Task statement:
Write out everything from "In case you" down to "for the hospital." in the passage on the economic impact of hospitals.

Start of Excerpt provided

One need only consider the impact of two of the most highly-regarded medical institutes in the world. First is the Mayo Clinic, headquartered in Rochester, Minn., with other locations in Phoenix/Scottsdale, Ariz., and Jacksonville, Fla. According to a study conducted by the Battelle Memorial Institute, the Mayo Clinic is responsible for $22 billion in healthcare spending nationwide. About $9.6 billion of that figure is tied to the Mayo Clinic’s home base in Rochester, Minn., where it employs roughly 1,900 doctors and scientists and operates three hospitals. The clinic in Jacksonville employs 370 physicians and scientists, while 400 physicians and scientists work in the clinic in Arizona. The Mayo Clinic is considered the largest integrated, not-for-profit group practice in the world. Overall, it treats more than 50,000 people a year. Mayo employs more than 57,000 people, including 37,000 in Minnesota, and creates an additional 94,000 full-time jobs through its business expenditures and the employment multiplier effect of these.
And then there is the University of Texas M.D. Anderson Cancer Center. The economic impact on Houston and the surrounding area are almost staggering. According to a 2009 study by The Perryman Group, a Texas-based economic and financial analysis firm, the Center has an impact of $7.3 billion in annual spending, $3.8 billion in annual output and 51,960 permanent jobs. Additionally, M.D. Anderson provides $181.1 million in annual state revenue and $108.2 million in annual resources for various local governments.
In case you are wondering how to gauge the economic impact of a hospital on your community, there is online help available. The University of Wisconsin Center for Economic and Community Development offers an online tool for measuring the economic impact of a hospital on a community. Users will be requested to download software from the site after which they will be instructed to enter the following four values:
• Total Revenue — Total operating revenue for the hospital.

End of Excerpt provided
Start of Records supplied

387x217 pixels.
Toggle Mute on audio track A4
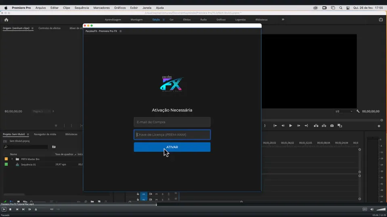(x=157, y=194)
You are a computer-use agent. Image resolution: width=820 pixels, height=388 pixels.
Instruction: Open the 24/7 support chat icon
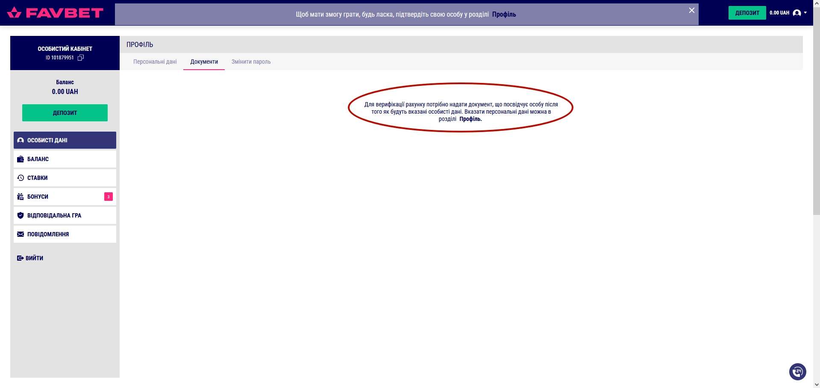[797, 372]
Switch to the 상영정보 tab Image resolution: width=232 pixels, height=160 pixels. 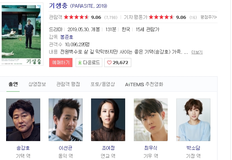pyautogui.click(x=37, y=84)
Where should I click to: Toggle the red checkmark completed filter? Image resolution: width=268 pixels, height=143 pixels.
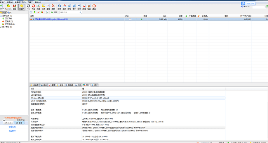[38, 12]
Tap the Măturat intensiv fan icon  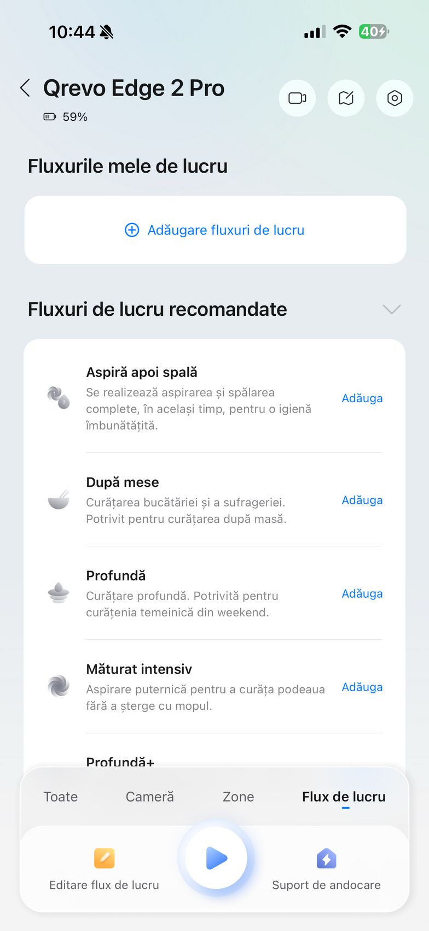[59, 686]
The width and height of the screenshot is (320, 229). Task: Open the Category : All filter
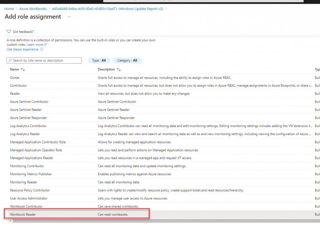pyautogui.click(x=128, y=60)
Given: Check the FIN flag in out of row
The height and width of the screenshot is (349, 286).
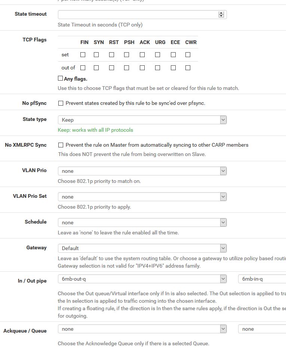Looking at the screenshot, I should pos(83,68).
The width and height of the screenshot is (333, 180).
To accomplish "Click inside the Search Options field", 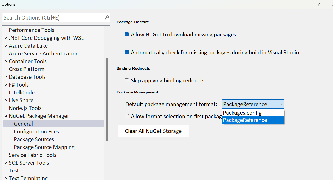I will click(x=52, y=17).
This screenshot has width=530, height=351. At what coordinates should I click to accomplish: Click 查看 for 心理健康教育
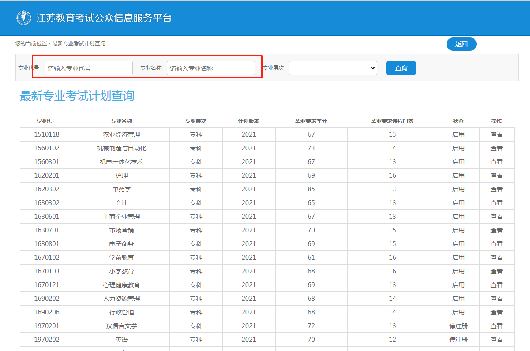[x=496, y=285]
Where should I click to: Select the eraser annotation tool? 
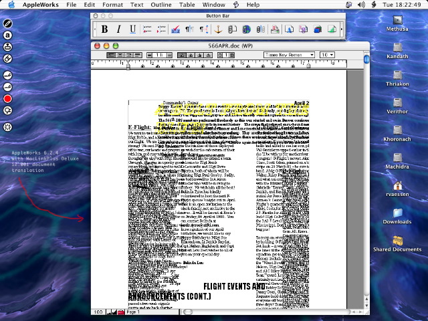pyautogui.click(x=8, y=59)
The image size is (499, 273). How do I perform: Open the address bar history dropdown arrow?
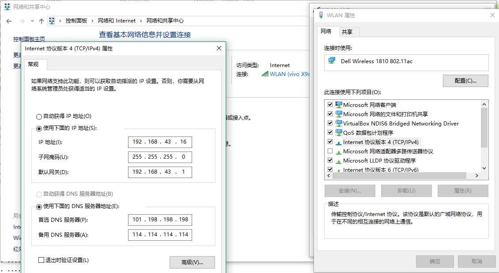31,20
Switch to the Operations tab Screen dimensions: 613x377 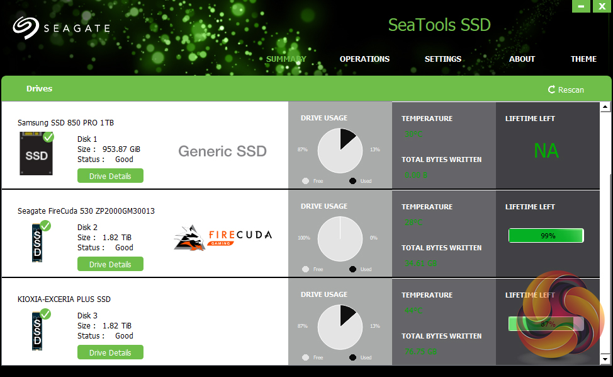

End of Records supplied

Answer for this exercise:
In case you are wondering how to gauge the economic impact of a hospital on your community, there is online help available. The University of Wisconsin Center for Economic and Community Development offers an online tool for measuring the economic impact of a hospital on a community. Users will be requested to download software from the site after which they will be instructed to enter the following four values:
• Total Revenue — Total operating revenue for the hospital.